Types of SVT(Supraventricular Tachycardia)
AVNRT (Atrioventricular Nodal Re-entrant Tachycardia) – the most common type
AVRT (Atrioventricular Re-entrant Tachycardia) – includes Wolff–Parkinson–White (WPW) syndrome.
Atrial tachycardia
Atrial flutter (sometimes grouped under SVT)
Causes
Re-entry of electrical impulses
Congenital accessory pathways (e.g., WPW)
Stress, anxiety
Excess caffeine, alcohol, or smoking
Electrolyte imbalance
Heart disease or post–cardiac surgery
Risk Factors
Young adults and females
Congenital heart conditions
Thyroid disorders
Use of stimulants or certain medications
Diagnosis
ECG (Electrocardiogram) – confirms rhythm
Holter monitoring
Event recorder
Electrophysiological studies (EPS)
Management and Treatment
Acute Management
Vagal maneuvers (Valsalva, carotid sinus massage – with caution)
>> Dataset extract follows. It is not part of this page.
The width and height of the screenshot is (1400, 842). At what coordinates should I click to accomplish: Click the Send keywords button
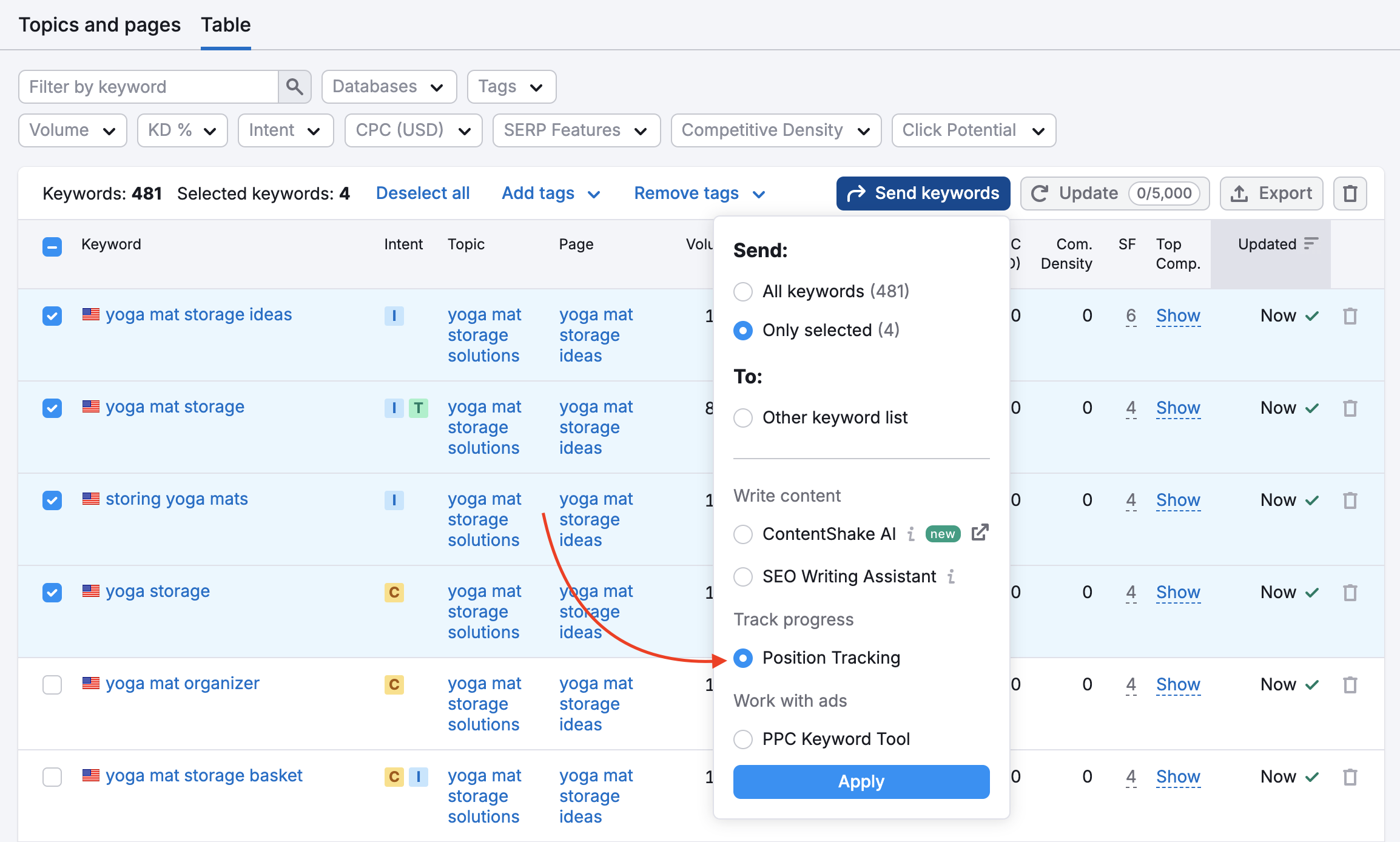[x=923, y=192]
Adenosine (drug of choice in acute SVT)
Beta-blockers or calcium channel blockers
Long-Term Management
Anti-arrhythmic drugs
Catheter ablation (definitive treatment in recurrent SVT)
Nursing Interventions
Monitor vital signs and ECG
Maintain IV access
Administer medications as prescribed
Educate patient on vagal maneuvers
Reduce anxiety and provide reassurance
Prevention
Avoid caffeine, alcohol, and smoking
Manage stress
Adhere to prescribed medications
Regular cardiac follow-up
Prognosis
SVT is usually not life-threatening, and most patients respond well to treatment. Catheter ablation has a high success rate and can be curative.